[Stored dataset items]
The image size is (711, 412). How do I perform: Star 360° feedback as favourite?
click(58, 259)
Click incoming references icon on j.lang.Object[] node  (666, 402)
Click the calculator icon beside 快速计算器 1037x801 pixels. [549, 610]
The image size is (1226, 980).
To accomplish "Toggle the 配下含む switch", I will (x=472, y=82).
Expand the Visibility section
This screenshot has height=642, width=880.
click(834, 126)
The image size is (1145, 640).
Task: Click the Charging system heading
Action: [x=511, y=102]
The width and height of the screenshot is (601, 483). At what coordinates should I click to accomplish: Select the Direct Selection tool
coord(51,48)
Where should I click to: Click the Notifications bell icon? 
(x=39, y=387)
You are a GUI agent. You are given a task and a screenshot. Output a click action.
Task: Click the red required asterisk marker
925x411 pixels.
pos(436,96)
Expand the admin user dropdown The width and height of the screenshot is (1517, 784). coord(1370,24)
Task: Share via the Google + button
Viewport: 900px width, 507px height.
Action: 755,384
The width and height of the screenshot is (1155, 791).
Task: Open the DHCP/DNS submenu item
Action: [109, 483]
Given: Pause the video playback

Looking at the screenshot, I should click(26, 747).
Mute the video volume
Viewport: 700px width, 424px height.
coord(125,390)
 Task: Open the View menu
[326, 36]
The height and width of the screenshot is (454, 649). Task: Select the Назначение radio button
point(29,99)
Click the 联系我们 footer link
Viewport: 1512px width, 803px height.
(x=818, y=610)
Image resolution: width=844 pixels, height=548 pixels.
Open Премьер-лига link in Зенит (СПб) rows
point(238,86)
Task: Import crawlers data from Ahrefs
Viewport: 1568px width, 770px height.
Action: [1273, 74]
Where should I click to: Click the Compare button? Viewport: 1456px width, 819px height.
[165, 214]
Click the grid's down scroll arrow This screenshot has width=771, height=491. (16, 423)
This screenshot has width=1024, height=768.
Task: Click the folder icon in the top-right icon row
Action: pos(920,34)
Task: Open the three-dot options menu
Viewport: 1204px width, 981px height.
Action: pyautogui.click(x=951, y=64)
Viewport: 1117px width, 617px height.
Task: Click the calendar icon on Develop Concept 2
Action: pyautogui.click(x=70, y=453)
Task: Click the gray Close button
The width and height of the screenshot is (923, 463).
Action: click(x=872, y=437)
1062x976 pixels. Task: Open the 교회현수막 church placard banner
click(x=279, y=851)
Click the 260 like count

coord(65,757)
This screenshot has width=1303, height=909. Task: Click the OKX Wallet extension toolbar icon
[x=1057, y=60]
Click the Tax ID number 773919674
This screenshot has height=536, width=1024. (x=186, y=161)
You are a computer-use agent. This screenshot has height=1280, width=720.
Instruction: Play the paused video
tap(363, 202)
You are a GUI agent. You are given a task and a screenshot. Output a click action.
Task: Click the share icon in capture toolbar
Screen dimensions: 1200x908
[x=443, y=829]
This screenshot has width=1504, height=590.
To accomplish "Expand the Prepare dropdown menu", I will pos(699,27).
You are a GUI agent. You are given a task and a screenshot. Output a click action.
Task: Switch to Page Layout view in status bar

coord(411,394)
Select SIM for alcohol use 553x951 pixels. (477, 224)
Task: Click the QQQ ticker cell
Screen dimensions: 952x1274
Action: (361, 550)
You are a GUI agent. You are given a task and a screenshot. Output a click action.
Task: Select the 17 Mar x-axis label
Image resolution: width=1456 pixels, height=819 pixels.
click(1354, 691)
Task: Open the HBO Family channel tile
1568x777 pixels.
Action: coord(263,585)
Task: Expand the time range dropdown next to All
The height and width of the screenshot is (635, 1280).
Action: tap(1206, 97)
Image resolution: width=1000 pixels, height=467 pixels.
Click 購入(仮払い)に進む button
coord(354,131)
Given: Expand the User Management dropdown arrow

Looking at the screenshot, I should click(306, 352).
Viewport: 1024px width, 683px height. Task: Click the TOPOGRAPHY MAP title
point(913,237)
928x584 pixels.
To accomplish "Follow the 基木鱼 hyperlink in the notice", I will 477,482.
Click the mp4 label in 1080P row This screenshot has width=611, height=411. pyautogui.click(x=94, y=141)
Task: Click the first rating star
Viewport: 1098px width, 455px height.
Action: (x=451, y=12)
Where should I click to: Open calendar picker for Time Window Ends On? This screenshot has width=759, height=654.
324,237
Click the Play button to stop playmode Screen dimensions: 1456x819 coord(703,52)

*Description of the task*
Lay out the lines of the items above as a JSON list of strings, one string per line, with blank lines left out. Begin at the line that contains "You are a computer-use" and stop after the line that contains "coord(411,394)".

*Task solution*
[
  "You are a computer-use agent. This screenshot has height=1280, width=720.",
  "Instruction: Play the paused video",
  "tap(363, 202)",
  "You are a GUI agent. You are given a task and a screenshot. Output a click action.",
  "Task: Click the share icon in capture toolbar",
  "Screen dimensions: 1200x908",
  "[x=443, y=829]",
  "This screenshot has width=1504, height=590.",
  "To accomplish \"Expand the Prepare dropdown menu\", I will pos(699,27).",
  "You are a GUI agent. You are given a task and a screenshot. Output a click action.",
  "Task: Switch to Page Layout view in status bar",
  "coord(411,394)"
]